Who’s who in Jesus’ family: What does the ossuary tell us?
The stone box that possibly held the skeletal remains of James the brother of Jesus has continued to come under critical scrutiny. Should the church and scholars take seriously this item of unknown origin sold to an antiquities collector? Did one hand or two scratch the Aramaic inscription on the limestone ossuary? Does the inscribed phrase “James, son of Joseph, brother of Jesus” really narrow the box to the Holy Family?

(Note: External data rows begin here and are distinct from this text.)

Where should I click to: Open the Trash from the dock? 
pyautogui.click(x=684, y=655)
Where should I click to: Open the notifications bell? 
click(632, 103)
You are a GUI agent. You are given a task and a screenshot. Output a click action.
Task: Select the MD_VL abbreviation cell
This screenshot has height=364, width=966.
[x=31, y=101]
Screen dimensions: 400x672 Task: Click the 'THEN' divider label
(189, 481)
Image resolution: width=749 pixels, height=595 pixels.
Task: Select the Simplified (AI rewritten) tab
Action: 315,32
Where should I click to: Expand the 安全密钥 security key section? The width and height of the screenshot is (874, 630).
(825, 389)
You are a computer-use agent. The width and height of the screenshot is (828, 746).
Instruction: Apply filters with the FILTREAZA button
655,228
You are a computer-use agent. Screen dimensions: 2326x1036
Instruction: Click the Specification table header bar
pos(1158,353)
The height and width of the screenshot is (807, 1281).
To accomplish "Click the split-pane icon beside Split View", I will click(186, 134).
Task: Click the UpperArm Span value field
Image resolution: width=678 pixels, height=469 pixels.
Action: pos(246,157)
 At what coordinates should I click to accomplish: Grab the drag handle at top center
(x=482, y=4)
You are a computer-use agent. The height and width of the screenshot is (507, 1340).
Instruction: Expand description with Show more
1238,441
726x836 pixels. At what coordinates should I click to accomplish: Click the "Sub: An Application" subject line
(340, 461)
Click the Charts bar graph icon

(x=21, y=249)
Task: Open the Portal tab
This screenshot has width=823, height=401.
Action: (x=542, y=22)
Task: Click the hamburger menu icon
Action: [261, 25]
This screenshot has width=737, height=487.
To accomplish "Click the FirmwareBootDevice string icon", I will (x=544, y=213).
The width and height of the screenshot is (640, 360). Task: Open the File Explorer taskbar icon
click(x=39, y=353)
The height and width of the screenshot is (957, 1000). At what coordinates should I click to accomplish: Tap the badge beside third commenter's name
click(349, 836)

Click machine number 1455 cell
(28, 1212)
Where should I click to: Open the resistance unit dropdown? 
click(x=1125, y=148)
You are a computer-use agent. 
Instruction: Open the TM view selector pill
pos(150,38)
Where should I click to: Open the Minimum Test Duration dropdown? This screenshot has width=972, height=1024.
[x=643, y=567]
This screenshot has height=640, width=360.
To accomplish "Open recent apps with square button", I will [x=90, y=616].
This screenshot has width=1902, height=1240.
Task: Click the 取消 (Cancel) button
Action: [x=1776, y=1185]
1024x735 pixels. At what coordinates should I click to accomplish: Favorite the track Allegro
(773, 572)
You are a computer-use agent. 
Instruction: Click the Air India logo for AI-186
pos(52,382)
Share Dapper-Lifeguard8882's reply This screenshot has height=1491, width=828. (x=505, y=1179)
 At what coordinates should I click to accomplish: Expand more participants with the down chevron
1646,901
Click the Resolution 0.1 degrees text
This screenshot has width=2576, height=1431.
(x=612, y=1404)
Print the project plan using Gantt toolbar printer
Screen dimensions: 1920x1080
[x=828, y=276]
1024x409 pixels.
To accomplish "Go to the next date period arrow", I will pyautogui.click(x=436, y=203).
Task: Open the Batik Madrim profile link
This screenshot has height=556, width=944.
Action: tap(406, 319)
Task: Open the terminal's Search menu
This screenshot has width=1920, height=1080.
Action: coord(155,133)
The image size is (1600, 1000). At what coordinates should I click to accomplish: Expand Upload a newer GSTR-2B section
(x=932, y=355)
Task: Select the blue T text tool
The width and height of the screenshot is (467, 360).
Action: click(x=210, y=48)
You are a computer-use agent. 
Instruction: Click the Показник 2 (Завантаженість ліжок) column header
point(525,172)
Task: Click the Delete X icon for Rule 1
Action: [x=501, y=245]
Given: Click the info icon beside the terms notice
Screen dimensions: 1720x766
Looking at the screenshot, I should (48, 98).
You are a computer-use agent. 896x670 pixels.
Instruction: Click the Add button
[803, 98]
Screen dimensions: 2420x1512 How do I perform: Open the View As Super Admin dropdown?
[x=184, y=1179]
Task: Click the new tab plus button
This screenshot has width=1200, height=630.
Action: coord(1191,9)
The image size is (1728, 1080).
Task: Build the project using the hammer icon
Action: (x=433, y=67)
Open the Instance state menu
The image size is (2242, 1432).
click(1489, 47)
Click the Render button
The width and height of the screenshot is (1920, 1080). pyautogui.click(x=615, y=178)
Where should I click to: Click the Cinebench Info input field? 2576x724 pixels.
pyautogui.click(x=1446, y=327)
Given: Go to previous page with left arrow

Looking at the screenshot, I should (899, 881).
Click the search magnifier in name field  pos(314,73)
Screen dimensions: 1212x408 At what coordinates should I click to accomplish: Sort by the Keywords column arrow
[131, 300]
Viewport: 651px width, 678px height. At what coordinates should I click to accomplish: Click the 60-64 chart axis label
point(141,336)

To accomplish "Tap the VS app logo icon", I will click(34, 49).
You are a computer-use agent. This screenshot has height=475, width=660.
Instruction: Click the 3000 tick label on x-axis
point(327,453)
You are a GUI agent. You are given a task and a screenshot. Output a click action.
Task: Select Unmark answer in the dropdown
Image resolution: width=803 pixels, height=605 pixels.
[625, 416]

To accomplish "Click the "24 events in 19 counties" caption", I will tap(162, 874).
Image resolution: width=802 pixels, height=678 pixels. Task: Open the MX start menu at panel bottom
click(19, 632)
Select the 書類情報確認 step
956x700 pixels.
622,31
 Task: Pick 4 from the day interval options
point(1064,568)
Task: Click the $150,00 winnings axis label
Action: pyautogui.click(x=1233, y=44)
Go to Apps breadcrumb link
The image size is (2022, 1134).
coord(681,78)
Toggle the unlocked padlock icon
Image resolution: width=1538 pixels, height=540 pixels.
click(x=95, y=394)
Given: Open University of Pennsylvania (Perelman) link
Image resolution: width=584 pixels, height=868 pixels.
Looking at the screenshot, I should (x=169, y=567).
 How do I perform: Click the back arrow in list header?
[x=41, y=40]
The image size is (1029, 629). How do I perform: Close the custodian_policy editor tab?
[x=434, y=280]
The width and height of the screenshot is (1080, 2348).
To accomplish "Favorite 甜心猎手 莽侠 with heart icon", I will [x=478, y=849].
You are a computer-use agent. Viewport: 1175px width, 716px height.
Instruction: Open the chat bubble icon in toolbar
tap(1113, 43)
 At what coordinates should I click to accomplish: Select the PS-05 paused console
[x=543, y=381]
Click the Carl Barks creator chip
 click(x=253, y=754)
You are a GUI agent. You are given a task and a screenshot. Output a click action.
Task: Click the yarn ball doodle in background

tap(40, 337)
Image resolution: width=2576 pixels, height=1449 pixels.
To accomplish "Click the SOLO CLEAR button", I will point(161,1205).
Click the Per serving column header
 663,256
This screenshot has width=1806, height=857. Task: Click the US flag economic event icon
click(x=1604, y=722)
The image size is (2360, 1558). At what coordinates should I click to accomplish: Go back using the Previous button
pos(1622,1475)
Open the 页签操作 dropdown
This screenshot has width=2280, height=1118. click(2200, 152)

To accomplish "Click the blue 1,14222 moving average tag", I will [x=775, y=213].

A new book, The Brother of Jesus (HarperSanFrancisco), offers a helpful account of the archaeological debate, coming down on the side of the relic’s authenticity. Coauthor Hershel Shanks, editor of the popular Biblical Archaeology Review, wrote that inconsistencies appear in ossuary owner Oded Golan’s accounts of his purchase and of where it was stored. Yet Shanks thinks Golan is “a truth-teller,” and that private collectors “who rescue important items from the market should be honored,” since many relics are unearthed not by archaeologists but by looters.
Some professors and pastors pooh-pooh the find as “old news.” They say the essential “who’s who” in the Jesus story is rock solid on scriptural grounds, and the James ossuary is not all it is cracked up to be. (It was revealed that the box arrived at a Toronto museum last November not just badly cracked but broken in five pieces before being patched together.)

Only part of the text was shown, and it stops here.